-- About this exercise --
Write out the data below in full, unchanged, minus the images.

-- The data --
*-*-*
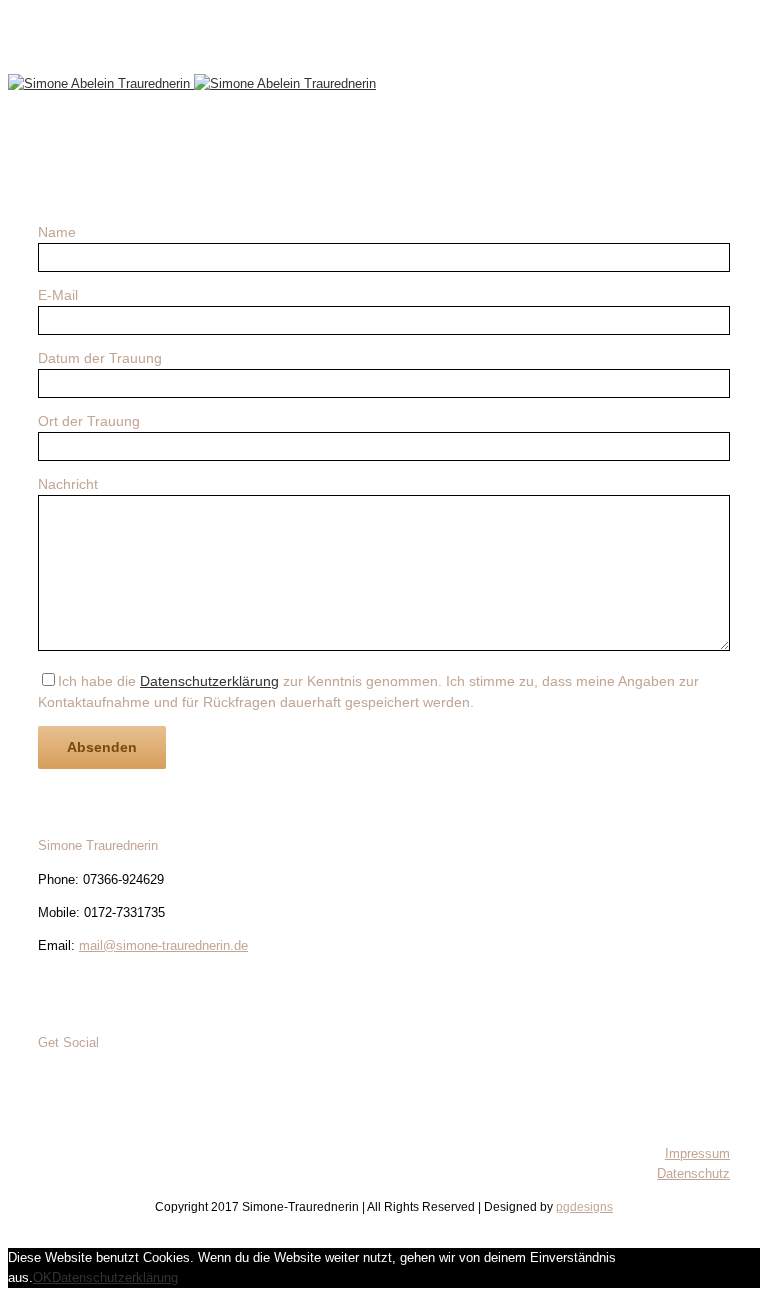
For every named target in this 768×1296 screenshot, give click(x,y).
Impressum (697, 1153)
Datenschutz (693, 1173)
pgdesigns (584, 1207)
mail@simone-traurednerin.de (163, 945)
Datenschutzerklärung (209, 681)
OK (42, 1277)
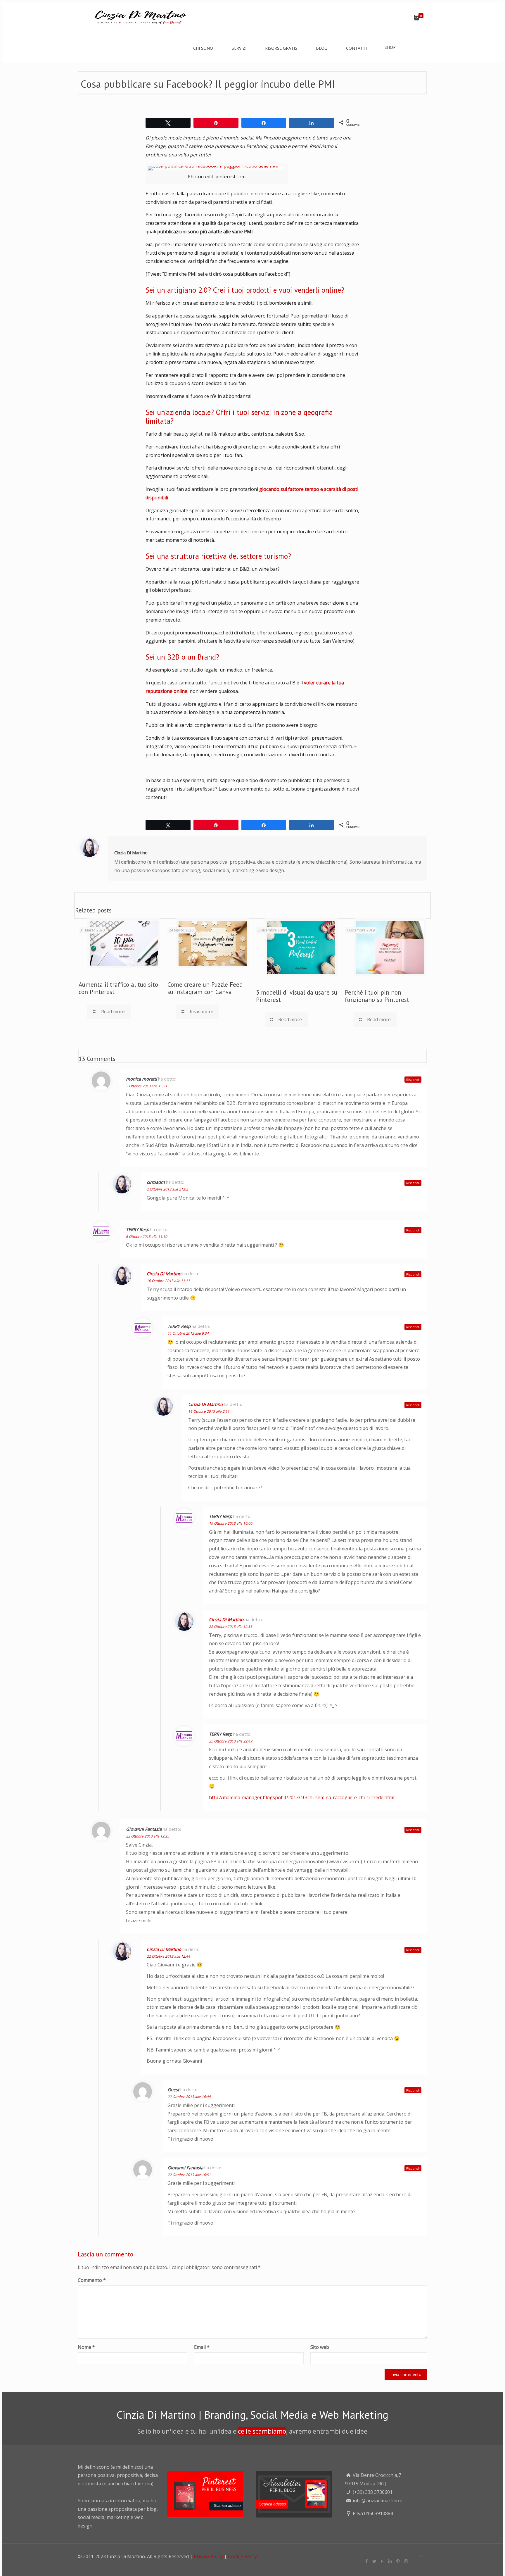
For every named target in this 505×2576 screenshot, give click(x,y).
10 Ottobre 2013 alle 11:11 (168, 1280)
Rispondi (413, 1079)
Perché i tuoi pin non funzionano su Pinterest (377, 996)
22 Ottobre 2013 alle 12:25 (147, 1836)
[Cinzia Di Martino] (139, 16)
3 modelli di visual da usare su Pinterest (296, 996)
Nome (86, 2347)
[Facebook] (367, 2561)
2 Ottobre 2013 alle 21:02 (167, 1189)
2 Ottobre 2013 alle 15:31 (146, 1085)
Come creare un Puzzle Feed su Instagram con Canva (205, 988)
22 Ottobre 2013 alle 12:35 (230, 1626)
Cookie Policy (242, 2556)
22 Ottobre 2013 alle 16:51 (189, 2174)
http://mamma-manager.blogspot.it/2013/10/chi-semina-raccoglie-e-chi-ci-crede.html (301, 1797)
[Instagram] (406, 2561)
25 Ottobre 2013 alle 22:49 (230, 1741)
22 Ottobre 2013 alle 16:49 (189, 2096)
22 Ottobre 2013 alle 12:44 (168, 1956)
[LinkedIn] (390, 2561)
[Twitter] (374, 2561)
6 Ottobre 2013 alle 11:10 (146, 1236)
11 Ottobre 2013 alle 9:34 (188, 1333)
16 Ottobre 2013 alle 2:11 (208, 1411)
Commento (92, 2280)
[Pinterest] (398, 2561)
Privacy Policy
*-*-*
-- Solution for this problem --
For every named target in this 768×1296 screenshot, give click(x,y).
Impressum (697, 1153)
Datenschutz (693, 1173)
pgdesigns (584, 1207)
mail@simone-traurednerin.de (163, 945)
Datenschutzerklärung (209, 681)
OK (42, 1277)
For every named target in this 505×2576 screenshot, give click(x,y).
10 Ottobre 2013 alle 11:11 (168, 1280)
Rispondi (413, 1079)
Perché i tuoi pin non funzionano su Pinterest (377, 996)
22 Ottobre 2013 alle 12:25 (147, 1836)
[Cinzia Di Martino] (139, 16)
3 modelli di visual da usare su Pinterest (296, 996)
Nome (86, 2347)
[Facebook] (367, 2561)
2 Ottobre 2013 alle 21:02 (167, 1189)
2 Ottobre 2013 alle 15:31 (146, 1085)
Come creare un Puzzle Feed su Instagram con Canva (205, 988)
22 Ottobre 2013 alle 12:35 (230, 1626)
Cookie Policy (242, 2556)
22 Ottobre 2013 alle 16:51 (189, 2174)
http://mamma-manager.blogspot.it/2013/10/chi-semina-raccoglie-e-chi-ci-crede.html (301, 1797)
[Instagram] (406, 2561)
25 Ottobre 2013 alle 22:49 (230, 1741)
22 Ottobre 2013 alle 16:49 (189, 2096)
22 Ottobre 2013 alle 12:44 (168, 1956)
[LinkedIn] (390, 2561)
[Twitter] (374, 2561)
6 Ottobre 2013 alle 11:10 (146, 1236)
11 Ottobre 2013 alle 9:34 (188, 1333)
16 Ottobre 2013 alle 2:11 (208, 1411)
Commento (92, 2280)
[Pinterest] (398, 2561)
Privacy Policy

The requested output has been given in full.